## INFORMATION PROVIDED
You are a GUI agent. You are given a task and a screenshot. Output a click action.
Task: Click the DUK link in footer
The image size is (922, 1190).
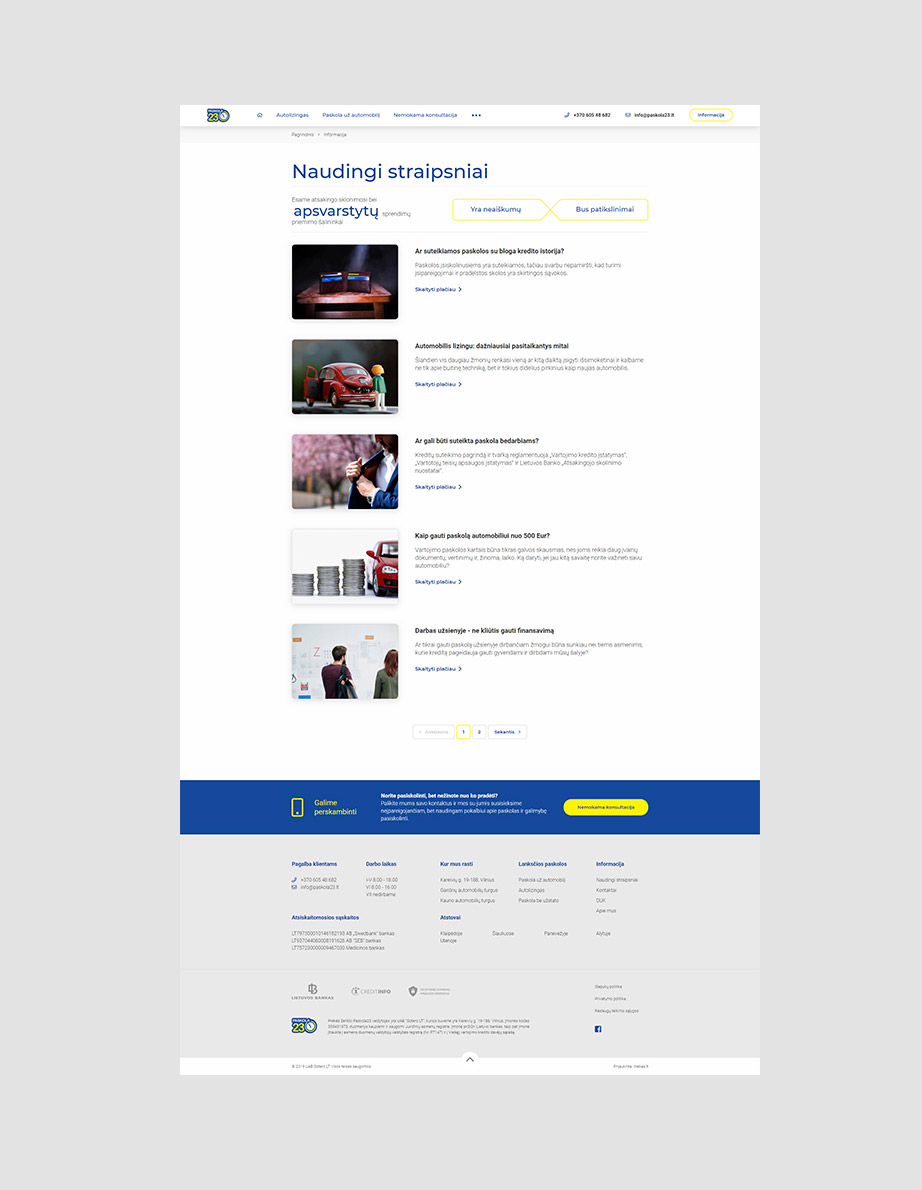pyautogui.click(x=600, y=900)
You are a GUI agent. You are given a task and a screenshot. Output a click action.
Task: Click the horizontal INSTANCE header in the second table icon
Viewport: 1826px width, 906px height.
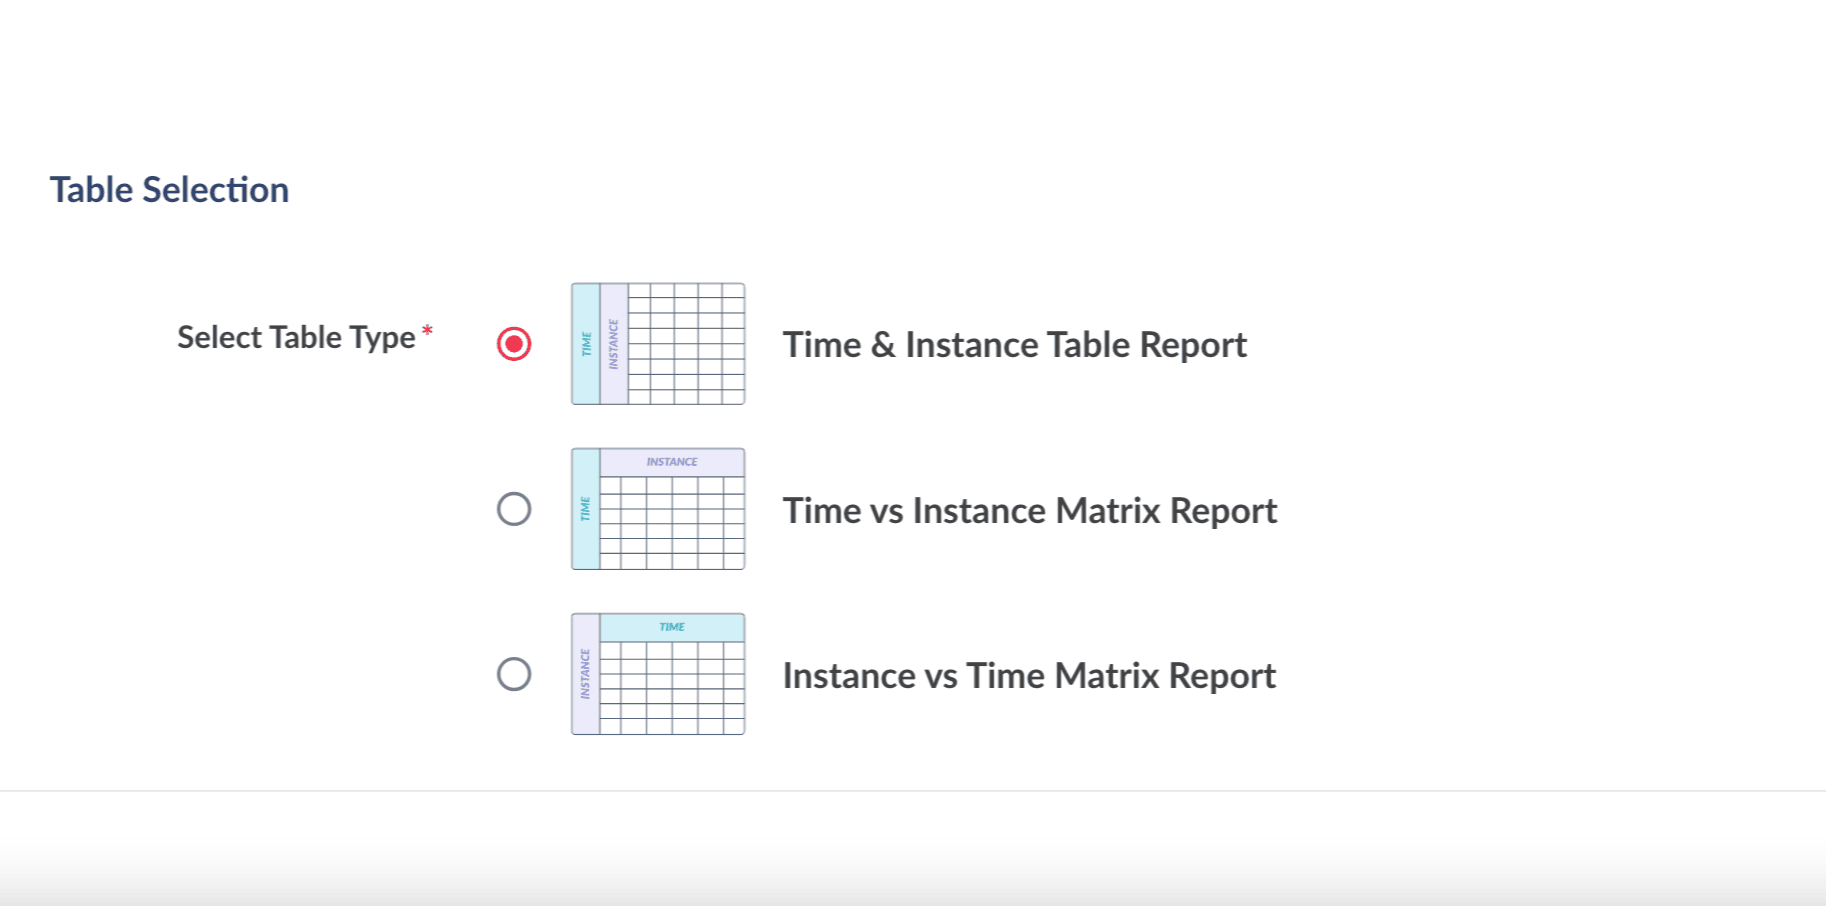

## YOUR GOAL
Reproduce each record from above exactly; pictures do not belong in the copy.

## ANSWER
You are a GUI agent. You are given a task and a screenshot. Output a click action.
Task: Click the DUK link in footer
The image size is (922, 1190).
pyautogui.click(x=600, y=900)
You are a GUI agent. You are given a task and a screenshot. Output a click action.
Task: Click the horizontal INSTANCE header in the second table icon
Viewport: 1826px width, 906px height.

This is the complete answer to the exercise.